Useful ecological predictions in a changing and data-deficient world

Primary supervisor: Prof. Jason Matthiopoulos

Project summary

The predictions of applied tools such as species distribution modelling and population viability analysis are increasingly used to answer what-if questions about anthropogenic risk. This confronts us with two interlocking challenges: transferability and data-sparsity. How can we use data from a given place, time and species, to make useful (i.e., both accurate and precise) predictions about related species at some other place, in the future? This project will exploit the convergence between mechanistic ecological theory and modern statistical inference to drastically increase the predictive reach of ecological models in a world where change is the rule, not the exception. It will achieve this by combining models and data efficiently, according to six principles: 1) Space-for-time substitution, 2) Using contrasting environmental scenarios, 3) Using data from contrasting population scenarios, 4) Connecting habitat to population change, 5) Fully propagating uncertainty to predictions, 6) Sharing insights and inference between species.

Linking behaviour and space use with population dynamics

Primary supervisor: Prof. Juan Morales

Project summary

Ecology is undergoing a revolutionary transformation with a flood of new types of data from GPS tracking tags and biologging sensors that are providing an unprecedented level of detail about what animals are doing and where they are doing it. This wealth of data has been used to create step-changes in our understanding of the scales at which animals move, what habitats are selected, and the choices that determine behaviours such as vigilance and foraging. However, this new data could also be used to address new and larger-scale questions about population dynamics.
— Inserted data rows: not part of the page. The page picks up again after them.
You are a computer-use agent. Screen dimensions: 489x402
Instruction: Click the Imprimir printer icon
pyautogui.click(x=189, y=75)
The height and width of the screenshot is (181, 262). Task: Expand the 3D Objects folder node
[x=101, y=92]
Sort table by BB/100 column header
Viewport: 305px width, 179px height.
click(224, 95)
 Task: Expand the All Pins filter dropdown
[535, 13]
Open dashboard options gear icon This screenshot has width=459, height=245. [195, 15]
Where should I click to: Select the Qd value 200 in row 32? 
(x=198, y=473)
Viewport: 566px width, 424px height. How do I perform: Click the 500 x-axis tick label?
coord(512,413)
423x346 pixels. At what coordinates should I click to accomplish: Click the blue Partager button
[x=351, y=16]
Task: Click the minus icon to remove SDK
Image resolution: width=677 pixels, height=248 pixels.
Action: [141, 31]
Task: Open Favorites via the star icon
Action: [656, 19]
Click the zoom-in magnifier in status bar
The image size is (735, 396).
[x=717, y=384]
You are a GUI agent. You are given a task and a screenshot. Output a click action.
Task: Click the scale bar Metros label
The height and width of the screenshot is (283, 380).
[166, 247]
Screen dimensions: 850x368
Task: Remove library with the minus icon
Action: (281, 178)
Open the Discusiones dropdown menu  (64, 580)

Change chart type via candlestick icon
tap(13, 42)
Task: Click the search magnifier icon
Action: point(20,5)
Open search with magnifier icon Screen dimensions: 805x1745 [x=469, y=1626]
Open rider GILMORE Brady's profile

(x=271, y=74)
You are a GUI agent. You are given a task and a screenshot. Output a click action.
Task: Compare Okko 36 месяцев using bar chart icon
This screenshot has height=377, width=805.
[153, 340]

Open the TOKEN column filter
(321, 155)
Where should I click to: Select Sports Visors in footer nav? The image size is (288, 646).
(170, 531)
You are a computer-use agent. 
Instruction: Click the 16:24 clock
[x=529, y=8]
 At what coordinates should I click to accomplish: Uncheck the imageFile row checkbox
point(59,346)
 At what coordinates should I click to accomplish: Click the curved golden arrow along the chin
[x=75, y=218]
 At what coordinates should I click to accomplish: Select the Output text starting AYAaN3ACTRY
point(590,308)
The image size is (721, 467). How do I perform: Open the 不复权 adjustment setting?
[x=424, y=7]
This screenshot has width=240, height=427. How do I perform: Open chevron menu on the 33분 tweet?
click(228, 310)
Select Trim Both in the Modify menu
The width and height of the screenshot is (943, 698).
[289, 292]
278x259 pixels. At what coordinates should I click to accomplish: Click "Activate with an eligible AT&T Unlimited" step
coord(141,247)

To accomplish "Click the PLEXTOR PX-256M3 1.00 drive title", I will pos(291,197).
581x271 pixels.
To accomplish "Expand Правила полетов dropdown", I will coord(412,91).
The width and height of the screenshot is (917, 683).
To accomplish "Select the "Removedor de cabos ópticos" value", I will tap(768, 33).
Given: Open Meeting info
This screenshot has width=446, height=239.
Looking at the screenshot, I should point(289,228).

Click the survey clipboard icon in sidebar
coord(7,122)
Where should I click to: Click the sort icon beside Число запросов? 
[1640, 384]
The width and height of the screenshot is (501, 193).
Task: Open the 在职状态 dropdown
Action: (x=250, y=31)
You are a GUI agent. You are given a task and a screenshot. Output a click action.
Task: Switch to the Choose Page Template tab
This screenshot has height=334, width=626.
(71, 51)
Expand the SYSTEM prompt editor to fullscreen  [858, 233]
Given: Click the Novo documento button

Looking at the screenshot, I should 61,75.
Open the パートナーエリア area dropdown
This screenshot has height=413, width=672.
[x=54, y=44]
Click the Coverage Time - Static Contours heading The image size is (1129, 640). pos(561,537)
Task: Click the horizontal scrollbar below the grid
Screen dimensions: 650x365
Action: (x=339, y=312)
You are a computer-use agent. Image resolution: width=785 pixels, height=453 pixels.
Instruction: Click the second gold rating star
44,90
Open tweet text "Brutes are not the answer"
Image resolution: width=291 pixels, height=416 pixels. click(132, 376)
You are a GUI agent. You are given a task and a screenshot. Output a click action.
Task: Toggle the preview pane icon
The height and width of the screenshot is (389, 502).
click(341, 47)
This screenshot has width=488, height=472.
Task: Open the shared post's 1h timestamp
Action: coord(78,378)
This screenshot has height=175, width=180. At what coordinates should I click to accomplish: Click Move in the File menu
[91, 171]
In principle, forging quantitative links between fine-scale decision-making and individual fitness could permit projections up to a population scale, enabling predictions about demography and even the dynamics of ecological communities. The challenge is that the analytical methodology required to make this link is in a relatively undeveloped state, and these links are rarely rigorously established. Furthermore, the enormous volume of data being collected requires innovative and efficient ways to perform inference and uncertainty quantification. Our goal is to develop a comprehensive framework to link behaviour, space use, and population dynamics exploiting the recent technological advances in fine-scale data acquisition with cutting-edge statistical methodology. Application of this framework would provide us with much deeper and wide-ranging insights into the drivers of demographic change and will allow the development of pre-emptive conservation strategies for endangered populations and management plans for free ranging livestock.

Interactive machine learning for the automated detection of marine biological sounds to understand how biodiversity changes in time and space

Primary supervisor: Dr. Laurence De Clippele

Project summary

This project aims to automate marine biodiversity monitoring, using a combination of long-term deep-sea image and acoustic datasets, by developing a user-friendly interactive machine learning (IML) software tool. Deep-sea habitats, such as cold-water coral reefs and sponge grounds, are hotspots of biodiversity and are fundamental to our planet’s health, resilience and food provision, all of which are closely linked to human well-being. Increasing amounts of long-term image and sound (acoustic) datasets are being collected to understand how their biodiversity is affected by natural-, human- and climate-driven changes. Analysing these datasets manually for the presence of species-specific sounds, produced by e.g. fish and crustaceans, can be prohibitively time-consuming. While IML has proven useful for species detection in underwater images, using IML to detect fish and crustacean sounds is a new and exciting field of research. The PhD student will be part of international projects focusing on understanding the importance of deep-sea habitats and their restoration for biodiversity and commercially important species. For end-users, such as biologists and ecologists, to trust and use the IML tool, the PhD student will develop skills in understanding the ecological relevance of the outputs and science communication.